Yesterday I received in the mail a copy of DRAN, a thick, glossy German magazine for young, hip, twenty-something Christians. It was sent to me because right smack in its middle is a three-page excerpt from my book, "Penguins, Pain and the Whole Shebang: Why I Do The Things I Do," by God (as told to John Shore). A German-language edition of the book is coming out this month from the giant German publisher Brockhaus-Verlag; I guess someone from DRAN read the book, liked it--and voila: young Christians across Germany are right now reading a deluxe chunk of it.

It's so ... weird, basically. Because, I mean, Penguins isn't just coming out in Germany; it's coming out large in Germany. In their current, slick, 54-page catalog, Brockhaus-Verlag's two lead titles are Philip Yancey's Beten (or "Prayer"), and Gott und die Welt und das ganze andere Zeug.  (Which, of course, is German for "God and the World and the Ganze Andere Zeug.")

I wrote Penguins a couple of years ago. I was doing dishes with my wife one night, when suddenly, and certainly unmistakably, I felt God on and in me. "John," he intoned internally, "This is God." (I was, like, "No kidding.") He continued: "Finish drying the plate you're on, return it to the cupboard, and then go sit at your computer. There's something I want you to write."

So, still drying the plate, I said as casually as possible to my wife Catherine, "Um. After I finish with this plate, I'm going to go sit at my computer and write something." And whatever expression was on my face put a really intense expression on hers. "Of course," she said gently. "Yes. Go."

Three months later, I had Penguins. Or God had Penguins. We had Penguins. The whole thing was just ... well, like being in a trance for three months, basically. And then ... well, check this out:

A girl is raised in the faith. When she's 17 her mom gets hit and killed by a bus. The girls leaves the faith. Seven year later she reads Penguins, and returns to Christ.

A woman and her three daughters leave the church. Six years later they read Penguins, and write to tell me that because of it they're now looking for a church to join.

I get a letter from a pastor telling me that for a long time her teenage daughter has been cutting herself, but that after reading Penguins she got happy, came back to church, broke up with her bad-news boyfriend, and quit cutting herself.

A woman at my wife's job whom my wife barely knew at all read the book. Right after she came running up to Catherine, crying, hugged her, and told her that even though she'd been a Catholic for 30 years, it wasn't until she read Penguins that she ever really understood what the Holy Spirit is.

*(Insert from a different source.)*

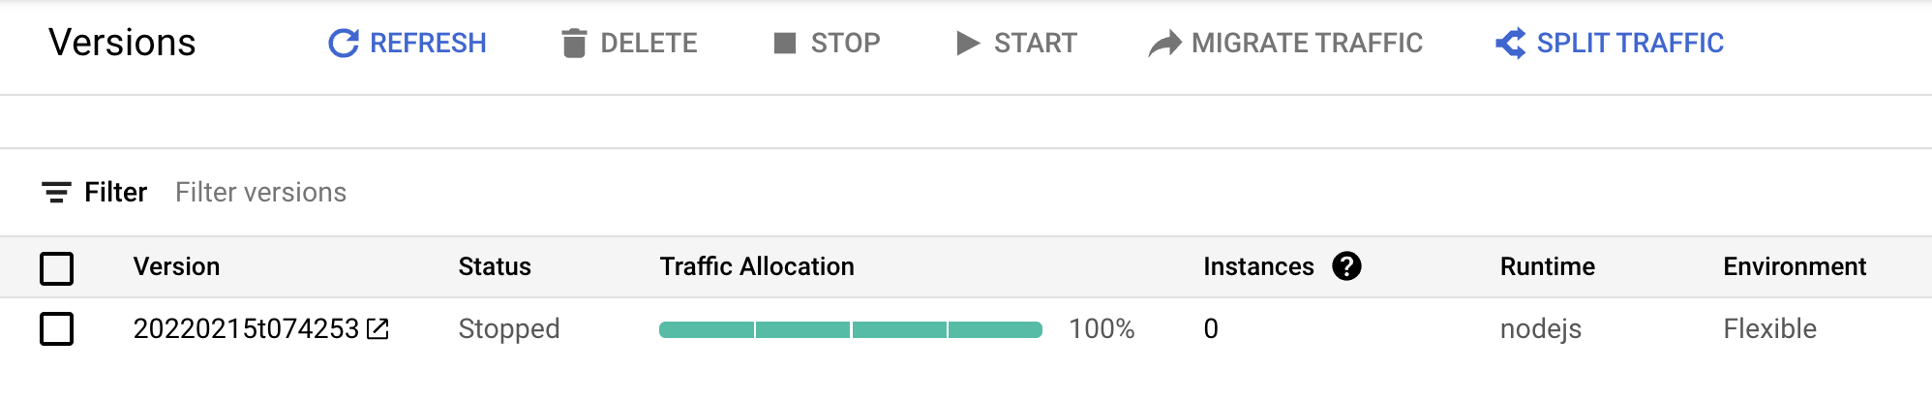Toggle the select-all versions checkbox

Early one morning a woman with whom I'd worked for about two months three years earlier called me from across the country, to say that she'd just finished reading the book. She was crying and laughing so hard it took her quite a while to tell me that this was the first time she'd ever understood the reality of God.

A guy I had just met who was raised as a communist in the former Yugoslavia--a guy who deeply believed that God really is the opium of the masses--read Penguins, and because of it went to church, and took his first communion ever.

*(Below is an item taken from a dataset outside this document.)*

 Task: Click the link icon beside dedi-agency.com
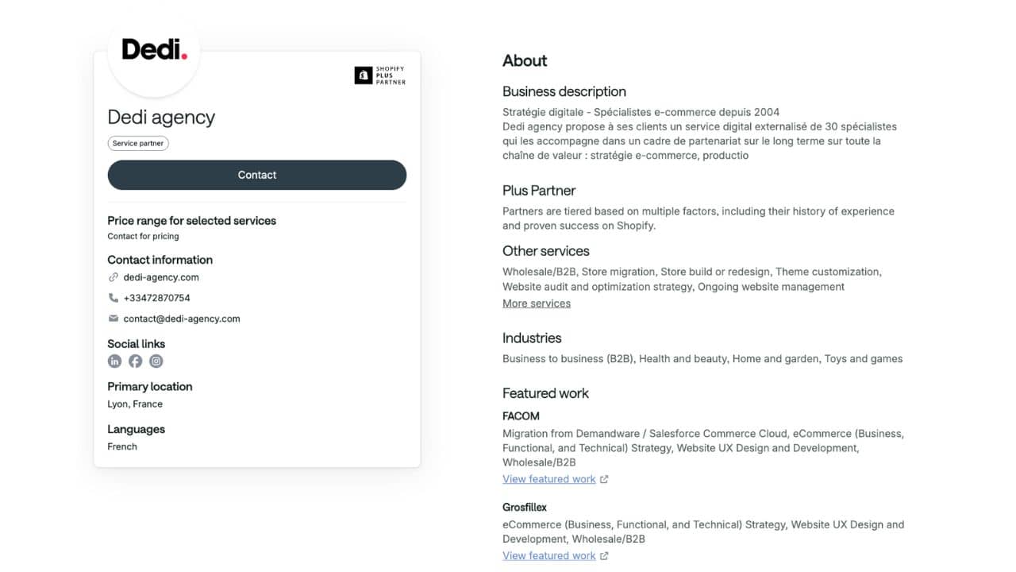114,277
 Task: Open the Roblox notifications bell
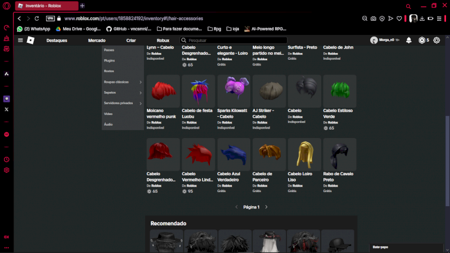[x=408, y=41]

I've got a lot of stories like these. It's just ... something.

And--get this!--just last week the San Diego Repertory Theater (big, long-established theater company in heart of downtown San Diego) decided, as a sort of one-off sideshow production done in conjunction with one of the primary traveling shows they're hosting--to perform the opening of Penguins. They're going to do the same part of the book that was excerpted in DRAN. (It's a dialogue, done in play script form, between God and the archangel Michael [whom God, we learn, "is sometimes pleased to call Mickey"]. It's set in God's workshop, where, on the evening before he means to introduce him onto earth, the Master Craftsman is putting the finishing touches on the first man ever. Mickey, naturally, is excited, and full of questions.)

Anyway. For a very short book that came out with a deafening lack of fanfare from a small publisher (Seabury Books, an imprint of Church Publishing, Inc.), Penguins sure does seem to be ... well, marching right along. It's really a trip to watch. If there's one thing I know about this book, it's that God wanted it done. So it's ... interesting, to watch it out there, in the world.